In a country where the growing number of people dealing with chronic health conditions, such as diabetes and hypertension, is threatening to reverse decades of improvement in life expectancy and blow up health spending, health insurers don’t appear to be taking the necessary steps to get their customers’ on a better path.
A survey by HealthMine finds more than half of those with chronic conditions hear from their insurer once a year or less regarding their disease.
Specifically, 26 percent of customers with chronic conditions say they are contacted once a year by their health plan about managing their disease.
Twenty-one percent say they are never contacted by their insurer.
Five percent say their insurer isn’t even aware they have a chronic condition.
Among the more privileged customers are the 35 percent who hear from their health plan between two and six times per year.
There is an even smaller minority of policyholders (14 percent) with chronic diseases who hear from their insurer once a month or more.
Furthermore, only a quarter say their health plan regularly sends them advice about managing their condition.

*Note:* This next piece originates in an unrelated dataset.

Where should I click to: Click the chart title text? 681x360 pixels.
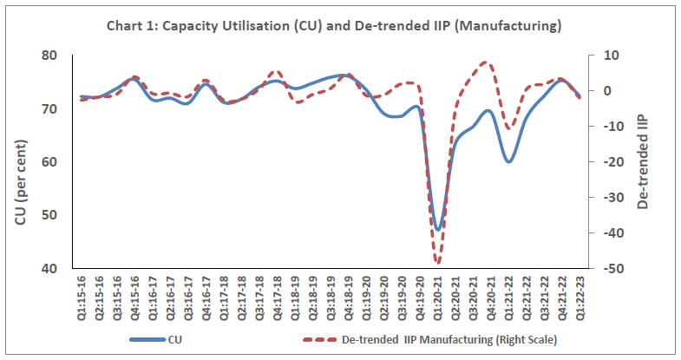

The main way that insurers, employers and policymakers have been trying to manage the rise in chronic conditions has been through encouraging and incentivizing the population at large to adopt lifestyle changes, including quitting smoking, eating healthier and exercising more.
Wellness programs sponsored by insurers and employers have been central to efforts to lower health care costs by getting people to lose weight and avoid developing expensive conditions linked to obesity.
Some have argued, however, that broad-based wellness programs that encourage employees to adopt certain behaviors are less effective than programs that focus on those with the most to gain from lifestyle changes.
A RAND study last year examined a decade of corporate wellness programs and found that those centered on disease management delivered far greater return on investment than those aimed at lifestyle changes.